#### WHAT THE TASK ASKS
Within the records below, filter for lines carrying the word "computer" and copy them.

(Dataset items)
* * * * *
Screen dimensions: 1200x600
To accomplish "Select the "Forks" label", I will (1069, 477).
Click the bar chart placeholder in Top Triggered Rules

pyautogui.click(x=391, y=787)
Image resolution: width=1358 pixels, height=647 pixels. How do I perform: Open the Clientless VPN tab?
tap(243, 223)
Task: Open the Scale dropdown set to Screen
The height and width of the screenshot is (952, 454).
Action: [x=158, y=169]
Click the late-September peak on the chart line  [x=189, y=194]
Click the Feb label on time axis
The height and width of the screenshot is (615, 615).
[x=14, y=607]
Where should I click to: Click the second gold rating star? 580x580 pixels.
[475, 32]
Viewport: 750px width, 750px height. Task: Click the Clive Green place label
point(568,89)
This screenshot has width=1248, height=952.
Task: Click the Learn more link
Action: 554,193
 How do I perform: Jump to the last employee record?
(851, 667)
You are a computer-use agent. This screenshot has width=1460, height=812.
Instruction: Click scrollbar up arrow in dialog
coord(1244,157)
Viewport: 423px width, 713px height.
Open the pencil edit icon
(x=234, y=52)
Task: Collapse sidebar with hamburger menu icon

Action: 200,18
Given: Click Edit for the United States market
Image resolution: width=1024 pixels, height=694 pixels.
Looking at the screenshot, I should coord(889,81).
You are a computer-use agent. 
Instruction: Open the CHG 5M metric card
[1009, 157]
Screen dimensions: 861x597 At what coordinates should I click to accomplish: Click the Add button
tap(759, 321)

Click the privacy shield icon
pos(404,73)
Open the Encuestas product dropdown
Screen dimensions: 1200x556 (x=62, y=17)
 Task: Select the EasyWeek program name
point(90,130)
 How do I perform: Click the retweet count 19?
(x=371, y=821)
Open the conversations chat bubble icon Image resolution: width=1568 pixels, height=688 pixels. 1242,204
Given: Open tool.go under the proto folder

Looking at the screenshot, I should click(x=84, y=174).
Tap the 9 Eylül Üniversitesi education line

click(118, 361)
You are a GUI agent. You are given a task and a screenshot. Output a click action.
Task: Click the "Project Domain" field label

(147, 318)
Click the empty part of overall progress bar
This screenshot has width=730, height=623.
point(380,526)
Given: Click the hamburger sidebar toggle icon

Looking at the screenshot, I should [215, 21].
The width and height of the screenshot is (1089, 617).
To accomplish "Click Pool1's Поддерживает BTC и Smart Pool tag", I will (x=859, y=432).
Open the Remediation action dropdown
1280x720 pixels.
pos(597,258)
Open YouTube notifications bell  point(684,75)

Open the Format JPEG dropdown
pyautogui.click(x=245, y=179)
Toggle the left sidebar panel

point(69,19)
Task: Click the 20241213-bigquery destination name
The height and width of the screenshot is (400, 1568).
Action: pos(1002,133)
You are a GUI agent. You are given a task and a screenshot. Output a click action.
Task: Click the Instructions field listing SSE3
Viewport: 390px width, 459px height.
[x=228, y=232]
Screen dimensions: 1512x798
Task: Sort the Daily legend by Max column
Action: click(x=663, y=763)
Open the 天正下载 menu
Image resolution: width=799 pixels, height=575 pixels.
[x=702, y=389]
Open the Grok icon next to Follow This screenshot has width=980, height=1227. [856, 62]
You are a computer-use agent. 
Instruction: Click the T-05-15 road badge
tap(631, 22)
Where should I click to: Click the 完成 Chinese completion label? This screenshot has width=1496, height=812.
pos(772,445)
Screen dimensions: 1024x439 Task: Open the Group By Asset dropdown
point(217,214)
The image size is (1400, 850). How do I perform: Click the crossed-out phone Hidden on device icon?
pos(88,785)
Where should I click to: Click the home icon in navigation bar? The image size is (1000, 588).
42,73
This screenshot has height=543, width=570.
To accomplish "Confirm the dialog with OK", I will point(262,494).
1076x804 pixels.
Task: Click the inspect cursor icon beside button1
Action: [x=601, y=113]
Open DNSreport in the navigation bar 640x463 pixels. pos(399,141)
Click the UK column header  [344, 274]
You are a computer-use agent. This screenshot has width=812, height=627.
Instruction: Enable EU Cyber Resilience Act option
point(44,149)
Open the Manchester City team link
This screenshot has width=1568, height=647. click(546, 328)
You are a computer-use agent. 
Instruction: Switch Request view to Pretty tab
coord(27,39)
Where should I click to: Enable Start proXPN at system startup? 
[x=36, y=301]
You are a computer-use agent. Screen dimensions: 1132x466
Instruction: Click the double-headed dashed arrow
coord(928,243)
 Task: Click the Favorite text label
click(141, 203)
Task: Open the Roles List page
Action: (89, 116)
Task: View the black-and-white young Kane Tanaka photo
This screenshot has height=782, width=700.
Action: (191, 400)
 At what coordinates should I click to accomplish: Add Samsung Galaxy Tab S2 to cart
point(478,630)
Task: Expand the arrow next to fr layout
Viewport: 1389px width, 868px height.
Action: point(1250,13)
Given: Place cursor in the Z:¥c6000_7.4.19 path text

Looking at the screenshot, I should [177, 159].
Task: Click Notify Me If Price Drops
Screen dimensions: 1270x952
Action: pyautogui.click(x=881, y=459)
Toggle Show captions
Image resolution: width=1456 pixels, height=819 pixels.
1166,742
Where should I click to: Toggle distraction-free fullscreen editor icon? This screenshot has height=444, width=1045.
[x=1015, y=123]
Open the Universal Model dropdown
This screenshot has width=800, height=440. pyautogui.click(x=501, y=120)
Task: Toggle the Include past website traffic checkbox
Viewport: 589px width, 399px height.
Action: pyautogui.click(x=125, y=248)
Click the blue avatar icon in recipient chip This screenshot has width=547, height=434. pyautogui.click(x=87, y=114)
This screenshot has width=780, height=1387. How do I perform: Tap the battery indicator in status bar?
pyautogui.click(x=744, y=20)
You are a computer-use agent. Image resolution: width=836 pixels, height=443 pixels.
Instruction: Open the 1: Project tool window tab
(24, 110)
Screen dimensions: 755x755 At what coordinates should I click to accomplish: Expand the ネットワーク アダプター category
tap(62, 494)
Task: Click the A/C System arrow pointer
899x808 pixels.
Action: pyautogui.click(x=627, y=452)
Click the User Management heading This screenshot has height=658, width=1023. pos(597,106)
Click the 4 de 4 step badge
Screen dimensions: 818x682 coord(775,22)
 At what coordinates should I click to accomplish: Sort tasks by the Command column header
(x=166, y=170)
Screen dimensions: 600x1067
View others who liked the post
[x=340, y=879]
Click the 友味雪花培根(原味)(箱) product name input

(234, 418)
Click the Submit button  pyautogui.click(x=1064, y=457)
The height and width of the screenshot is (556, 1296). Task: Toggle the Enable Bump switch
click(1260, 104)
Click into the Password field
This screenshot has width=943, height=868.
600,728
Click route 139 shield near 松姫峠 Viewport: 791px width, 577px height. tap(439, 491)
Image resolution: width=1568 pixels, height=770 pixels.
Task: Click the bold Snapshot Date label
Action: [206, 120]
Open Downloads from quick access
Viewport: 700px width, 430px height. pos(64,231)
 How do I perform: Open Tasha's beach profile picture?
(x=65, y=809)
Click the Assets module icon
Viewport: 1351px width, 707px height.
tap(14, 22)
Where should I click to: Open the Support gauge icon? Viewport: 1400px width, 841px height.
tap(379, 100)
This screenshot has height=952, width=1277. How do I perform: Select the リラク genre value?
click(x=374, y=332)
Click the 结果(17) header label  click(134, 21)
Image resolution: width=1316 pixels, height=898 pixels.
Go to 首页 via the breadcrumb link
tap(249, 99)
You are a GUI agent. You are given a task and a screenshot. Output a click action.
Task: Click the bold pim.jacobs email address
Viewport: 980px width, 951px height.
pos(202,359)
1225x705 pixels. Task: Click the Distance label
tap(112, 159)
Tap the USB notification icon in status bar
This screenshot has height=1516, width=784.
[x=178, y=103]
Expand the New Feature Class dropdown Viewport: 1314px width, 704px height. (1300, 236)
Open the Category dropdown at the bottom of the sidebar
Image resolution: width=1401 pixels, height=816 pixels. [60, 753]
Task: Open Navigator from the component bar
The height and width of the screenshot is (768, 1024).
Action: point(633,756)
* * * * *
#### TASK OUTPUT
You are a computer-use agent. This screenshot has width=1460, height=812.
You are a computer-use agent. 
You are a computer-use agent. 
You are a computer-use agent. This screenshot has width=812, height=627.
You are a computer-use agent. 
You are a computer-use agent. Screen dimensions: 1132x466
You are a computer-use agent. Image resolution: width=836 pixels, height=443 pixels.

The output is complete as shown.